Cette fascination pour l'instant devenue planétaire, signe notre éloignement radical vis à vis de toute chance d'aborder les rivages d'une expérience poétique. Elle interdit à l'espérance de s'approcher du mystère, de le laisser creuser ses galeries dans nos coeurs. Car le mystère ne demande pas à être dévoilé mais à être "joué", vécu, accompli.

 

Cela seul peut constituer une "preuve" de la véracité de ce que fait monter en nous une connaissance affective non rationnelle et pourtant si "vraie" de l'existence du mystère et du fait qu'il est notre seule véritable demeure.

 

Vittoria Gerardi le sait qui, par un dispositif complexe, étire l'intervalle entre capture et révélation, en fait le centre de ses préoccupations et finalement le "lieu" de l'accomplissement de gestes qui, retournant l'instant contre lui-même, le transforment en une "durée extatique". Apparaître, c'est alors faire émerger des formes par étapes en sachant que le "visible" n'existe qu'entre entre deux "disparitions".

 

Car l'image, qui porte en elle trace des trois mythes fondateurs, les retourne et les abolit par les actes du travail plastique : la présentation de l'image à la lumière comme en un geste d'offrande, le jeu du pinceau qui, ainsi, accomplit la transformation de l'instant en durée vivante.

 

Ce qui apparaît est présenté comme devant être dissout par ce qui le fait apparaitre : la lumière. La lumière peut alors être comprise pour ce qu'elle est : un intermède entre deux nuits et, en tant qu'opérateur de nos visions, comme le fondement de nos croyances, de nos errances, de nos peurs.
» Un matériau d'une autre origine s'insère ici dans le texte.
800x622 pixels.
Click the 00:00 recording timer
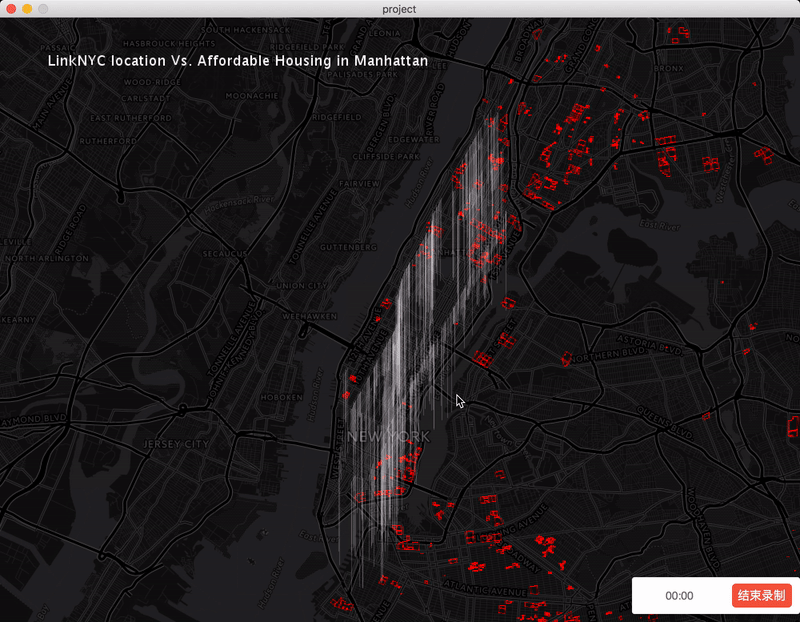(679, 596)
Car elle seule nous permet de croire que ce que nous voyons existe.

 

Ce que sait Vittoria Gerardi, et qui confère une telle  puissance poétique à ses oeuvres, c'est que rien n'existe hors de cet embrouillamini autour de nos croyances, celles relatives au temps en particulier.

 

Ainsi, ses oeuvres nous permettent de penser, à nouveau, que vivre poétiquement c'est moins s'obstiner à révéler l'être de tel ou tel objet, visage ou paysage, que tenter de reconduire le visible au mystère qui le porte et dont il n'est que la si précaire manifestation : l'éclat du reflet d'une lumière disparue dans l'oeil d'un ciel peuplé d'étoiles enveloppées de nuit.